Yes, most sane persons I know have disavowed the entire concept of being with someone else.
And archaic leftover of a more dependant age.
Now it’s just handcuffs with no upside
Ending cheating is as easy as ending “being in a couple”
and for people who can imagine life without this crutch
it becomes more and more foreign why anyone
would ever accept such an oppressive custom into their household
rat@lemmy.dbzer0.com 2 days ago
Could you explain what you mean by calling it an oppressive custom? Personally, I love being with someone. It has the upside of me getting to enjoy companionship with another human being, and it doesn’t feel like handcuffs. Sometimes I have to do things that I wouldn’t do otherwise for the sake of my partner’s feelings/wellbeing, but isn’t that the case in all relationships? Romantic, familial, platonic, or otherwise?
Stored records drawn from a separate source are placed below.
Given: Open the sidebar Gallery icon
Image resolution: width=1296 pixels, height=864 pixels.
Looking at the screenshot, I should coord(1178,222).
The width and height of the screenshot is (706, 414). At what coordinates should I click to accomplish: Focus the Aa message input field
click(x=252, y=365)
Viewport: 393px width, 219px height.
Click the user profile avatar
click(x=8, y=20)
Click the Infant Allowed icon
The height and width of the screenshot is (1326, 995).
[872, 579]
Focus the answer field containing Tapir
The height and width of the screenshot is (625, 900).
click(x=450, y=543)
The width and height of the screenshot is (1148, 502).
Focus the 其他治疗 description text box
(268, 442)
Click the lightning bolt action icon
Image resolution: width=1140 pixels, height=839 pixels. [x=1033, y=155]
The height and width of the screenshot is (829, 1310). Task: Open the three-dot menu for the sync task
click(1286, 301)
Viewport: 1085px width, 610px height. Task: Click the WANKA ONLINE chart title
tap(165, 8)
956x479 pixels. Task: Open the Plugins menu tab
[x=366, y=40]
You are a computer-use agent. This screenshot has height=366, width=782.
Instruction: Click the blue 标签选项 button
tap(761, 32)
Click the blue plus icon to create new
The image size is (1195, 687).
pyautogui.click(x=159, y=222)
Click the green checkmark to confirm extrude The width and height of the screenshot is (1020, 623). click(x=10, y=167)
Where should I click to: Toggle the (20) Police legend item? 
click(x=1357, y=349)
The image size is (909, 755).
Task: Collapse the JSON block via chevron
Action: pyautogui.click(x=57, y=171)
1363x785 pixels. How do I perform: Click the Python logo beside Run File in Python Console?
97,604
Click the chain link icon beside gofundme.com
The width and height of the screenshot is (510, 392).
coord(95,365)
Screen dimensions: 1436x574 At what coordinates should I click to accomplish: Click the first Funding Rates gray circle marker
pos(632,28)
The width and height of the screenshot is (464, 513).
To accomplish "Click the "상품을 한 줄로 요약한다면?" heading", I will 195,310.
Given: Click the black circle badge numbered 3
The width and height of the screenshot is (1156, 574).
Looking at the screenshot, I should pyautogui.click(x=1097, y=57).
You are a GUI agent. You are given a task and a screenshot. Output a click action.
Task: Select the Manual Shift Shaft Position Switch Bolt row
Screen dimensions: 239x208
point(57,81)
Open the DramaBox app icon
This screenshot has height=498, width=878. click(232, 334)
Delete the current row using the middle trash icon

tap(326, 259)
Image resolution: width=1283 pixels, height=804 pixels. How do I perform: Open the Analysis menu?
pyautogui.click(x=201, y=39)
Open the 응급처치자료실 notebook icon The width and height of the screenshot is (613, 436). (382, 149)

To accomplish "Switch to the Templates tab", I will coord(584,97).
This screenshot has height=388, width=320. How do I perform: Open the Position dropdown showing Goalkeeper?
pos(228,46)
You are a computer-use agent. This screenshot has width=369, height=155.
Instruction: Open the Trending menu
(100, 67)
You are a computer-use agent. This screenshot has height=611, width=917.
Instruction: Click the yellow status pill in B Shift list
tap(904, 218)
If my partner wants me to do something I’m truly uncomfortable with (like allowing them to track my location), and we can’t agree on a compromise, I’d just end that relationship and find someone I’m more compatible with.
interdimensionalmeme@lemmy.ml 2 hours ago
It’s hard for me to express it clearly but you description doesn’t seem to include an overwhelming sense that being in any kind of relationship like that MUST also mean a exclusivity of intimacy. Complete with paranoia over whether you will ever violate this hard line and become a cheater.
And I’m not against some people wanting that. I’m against that being the default understanding for almost all sexual relationships, even when the sexuality part dies and then you become a prisoner of the relationship, torn between convenience of staying together and being sexually unfulfilled, forever.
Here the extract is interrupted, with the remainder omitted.